Programs and Activities

Programs span risk identification through exposure mapping with partners like Esri, Google, Microsoft, and academic centers including University of Oxford, University of Cambridge, Stanford University, Harvard University, and Yale University. Activities include developing national disaster risk finance strategies in countries such as Philippines, Pakistan, Nepal, Ecuador, Colombia, Kenya, Senegal, Mozambique, Honduras, and Jamaica. The facility supports climate adaptation projects tied to the Green Climate Fund and infrastructure resilience with the Asian Infrastructure Investment Bank and European Investment Bank. Capacity-building initiatives work with civil protection agencies like FEMA, Protección Civil (Mexico), Cruz Roja Colombiana, and regional bodies such as the Caribbean Community and Association of Southeast Asian Nations.

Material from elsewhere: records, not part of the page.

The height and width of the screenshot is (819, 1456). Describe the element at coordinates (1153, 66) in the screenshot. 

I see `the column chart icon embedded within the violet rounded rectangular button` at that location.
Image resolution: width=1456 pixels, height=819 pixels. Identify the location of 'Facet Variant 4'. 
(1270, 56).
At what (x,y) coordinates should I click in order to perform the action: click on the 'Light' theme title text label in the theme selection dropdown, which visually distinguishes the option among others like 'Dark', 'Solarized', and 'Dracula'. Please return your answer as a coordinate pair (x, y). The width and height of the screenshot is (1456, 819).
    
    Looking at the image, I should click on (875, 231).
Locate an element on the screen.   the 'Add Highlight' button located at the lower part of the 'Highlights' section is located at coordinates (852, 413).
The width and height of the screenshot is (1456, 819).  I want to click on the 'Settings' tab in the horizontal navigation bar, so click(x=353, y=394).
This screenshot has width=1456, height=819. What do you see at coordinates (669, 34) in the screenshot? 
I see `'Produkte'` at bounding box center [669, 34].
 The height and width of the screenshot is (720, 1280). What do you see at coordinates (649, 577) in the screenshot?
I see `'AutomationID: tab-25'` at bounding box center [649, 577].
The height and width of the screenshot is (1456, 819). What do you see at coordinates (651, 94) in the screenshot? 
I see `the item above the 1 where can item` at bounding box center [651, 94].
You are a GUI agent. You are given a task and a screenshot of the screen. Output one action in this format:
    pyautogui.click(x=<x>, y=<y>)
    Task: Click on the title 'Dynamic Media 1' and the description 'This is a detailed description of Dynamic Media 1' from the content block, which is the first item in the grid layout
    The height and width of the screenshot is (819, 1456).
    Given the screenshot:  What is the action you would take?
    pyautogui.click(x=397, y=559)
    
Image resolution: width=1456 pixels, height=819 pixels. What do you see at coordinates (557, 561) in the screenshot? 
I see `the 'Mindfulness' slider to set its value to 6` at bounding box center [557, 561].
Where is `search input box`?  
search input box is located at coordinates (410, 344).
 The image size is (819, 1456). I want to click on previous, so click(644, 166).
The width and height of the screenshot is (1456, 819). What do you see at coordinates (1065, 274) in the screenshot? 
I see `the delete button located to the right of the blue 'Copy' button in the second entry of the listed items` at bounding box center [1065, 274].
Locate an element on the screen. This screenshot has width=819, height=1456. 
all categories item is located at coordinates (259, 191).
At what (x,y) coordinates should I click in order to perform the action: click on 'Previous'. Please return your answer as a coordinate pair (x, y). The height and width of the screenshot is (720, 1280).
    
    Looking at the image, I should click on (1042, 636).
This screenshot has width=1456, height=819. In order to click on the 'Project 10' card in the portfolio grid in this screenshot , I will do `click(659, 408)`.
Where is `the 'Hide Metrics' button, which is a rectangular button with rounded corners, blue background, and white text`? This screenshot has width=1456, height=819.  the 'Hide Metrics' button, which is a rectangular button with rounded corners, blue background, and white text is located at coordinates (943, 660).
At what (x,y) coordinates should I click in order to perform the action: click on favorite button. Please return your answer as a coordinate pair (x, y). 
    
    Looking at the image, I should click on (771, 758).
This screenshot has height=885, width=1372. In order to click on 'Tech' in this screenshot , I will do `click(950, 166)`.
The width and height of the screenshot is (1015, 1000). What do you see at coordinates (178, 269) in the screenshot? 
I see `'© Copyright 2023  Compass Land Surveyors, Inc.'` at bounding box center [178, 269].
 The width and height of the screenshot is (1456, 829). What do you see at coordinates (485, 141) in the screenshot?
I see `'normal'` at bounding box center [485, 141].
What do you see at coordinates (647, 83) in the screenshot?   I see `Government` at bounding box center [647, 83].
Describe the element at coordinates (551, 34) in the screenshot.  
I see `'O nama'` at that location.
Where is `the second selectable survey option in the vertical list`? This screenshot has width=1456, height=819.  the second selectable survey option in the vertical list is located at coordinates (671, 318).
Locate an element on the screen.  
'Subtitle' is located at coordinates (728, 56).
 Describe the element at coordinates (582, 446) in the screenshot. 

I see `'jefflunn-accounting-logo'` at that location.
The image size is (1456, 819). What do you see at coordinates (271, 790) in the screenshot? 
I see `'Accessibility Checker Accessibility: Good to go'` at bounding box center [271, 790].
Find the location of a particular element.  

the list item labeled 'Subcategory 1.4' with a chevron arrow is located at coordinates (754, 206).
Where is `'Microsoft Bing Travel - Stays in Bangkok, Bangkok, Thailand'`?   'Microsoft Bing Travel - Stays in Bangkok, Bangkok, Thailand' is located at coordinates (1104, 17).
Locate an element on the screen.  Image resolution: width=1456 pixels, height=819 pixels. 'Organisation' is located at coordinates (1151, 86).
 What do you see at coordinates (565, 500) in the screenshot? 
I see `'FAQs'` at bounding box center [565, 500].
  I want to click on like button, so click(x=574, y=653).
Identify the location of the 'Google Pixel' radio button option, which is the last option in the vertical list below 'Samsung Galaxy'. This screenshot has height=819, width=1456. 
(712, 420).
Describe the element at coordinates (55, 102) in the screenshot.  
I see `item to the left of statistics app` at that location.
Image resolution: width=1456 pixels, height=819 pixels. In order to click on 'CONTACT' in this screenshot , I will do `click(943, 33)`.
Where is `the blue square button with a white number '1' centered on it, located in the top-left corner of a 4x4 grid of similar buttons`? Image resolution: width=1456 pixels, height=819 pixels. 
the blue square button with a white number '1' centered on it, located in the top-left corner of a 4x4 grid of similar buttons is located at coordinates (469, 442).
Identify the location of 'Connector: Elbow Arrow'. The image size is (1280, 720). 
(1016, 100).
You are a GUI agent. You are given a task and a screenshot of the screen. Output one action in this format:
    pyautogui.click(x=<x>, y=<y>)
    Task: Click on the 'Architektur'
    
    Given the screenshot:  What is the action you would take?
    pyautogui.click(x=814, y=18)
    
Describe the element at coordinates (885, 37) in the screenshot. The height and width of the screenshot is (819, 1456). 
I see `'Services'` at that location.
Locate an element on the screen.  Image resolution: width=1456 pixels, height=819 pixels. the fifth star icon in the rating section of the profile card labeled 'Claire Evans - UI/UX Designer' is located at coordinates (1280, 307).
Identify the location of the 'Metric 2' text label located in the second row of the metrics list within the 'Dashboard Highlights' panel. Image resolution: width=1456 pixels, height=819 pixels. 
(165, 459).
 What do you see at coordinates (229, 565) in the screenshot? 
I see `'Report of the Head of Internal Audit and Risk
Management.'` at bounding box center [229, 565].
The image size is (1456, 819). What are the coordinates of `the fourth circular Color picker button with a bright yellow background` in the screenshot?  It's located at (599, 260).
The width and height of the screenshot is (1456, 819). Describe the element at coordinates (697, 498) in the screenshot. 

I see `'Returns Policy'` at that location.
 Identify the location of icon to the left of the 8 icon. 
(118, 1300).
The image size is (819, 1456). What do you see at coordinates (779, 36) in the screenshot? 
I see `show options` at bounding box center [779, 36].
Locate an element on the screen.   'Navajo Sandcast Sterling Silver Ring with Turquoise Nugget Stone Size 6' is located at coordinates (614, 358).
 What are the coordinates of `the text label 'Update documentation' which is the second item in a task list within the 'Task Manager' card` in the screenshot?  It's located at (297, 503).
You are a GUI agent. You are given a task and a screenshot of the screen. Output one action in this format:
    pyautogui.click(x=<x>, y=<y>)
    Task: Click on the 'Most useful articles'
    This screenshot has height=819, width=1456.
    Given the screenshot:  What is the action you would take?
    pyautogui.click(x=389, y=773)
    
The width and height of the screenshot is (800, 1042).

Partnerships and Global Impact

The facility partners with international organizations including United Nations Office for Project Services, World Meteorological Organization, Food and Agriculture Organization, International Labour Organization, International Federation of Red Cross and Red Crescent Societies, and International Organization for Migration. It collaborates with private sector actors such as Swiss Re, Munich Re, AXA, Zurich Insurance Group, Hapag-Lloyd, Siemens, and AECOM to mainstream resilience into supply chains and urban planning in megacities like Jakarta, Lagos, Dhaka, Manila, Mumbai, São Paulo, Mexico City, and New York City. The facility’s analytics influence policy dialogues at forums like the United Nations Climate Change Conference, World Economic Forum, COP, and UN General Assembly, and contribute to disaster risk financing models used by sovereigns and cities globally.

Criticism and Challenges

Critics point to challenges including dependence on donor cycles involving OECD members, coordination complexity with multilateral banks like the Asian Development Bank and African Development Bank, and difficulties in measuring long-term resilience outcomes valued by evaluators such as the Independent Evaluation Office. Concerns include unequal access for low-income states represented by Least Developed Countries, transaction costs for small island developing states like Tuvalu and Maldives, and potential crowding out of local initiatives funded by entities such as Global Fund or Gavi. Operational challenges arise from integrating with national fiscal frameworks influenced by International Monetary Fund conditionalities and aligning with legal instruments like the Sendai Framework and Paris Agreement.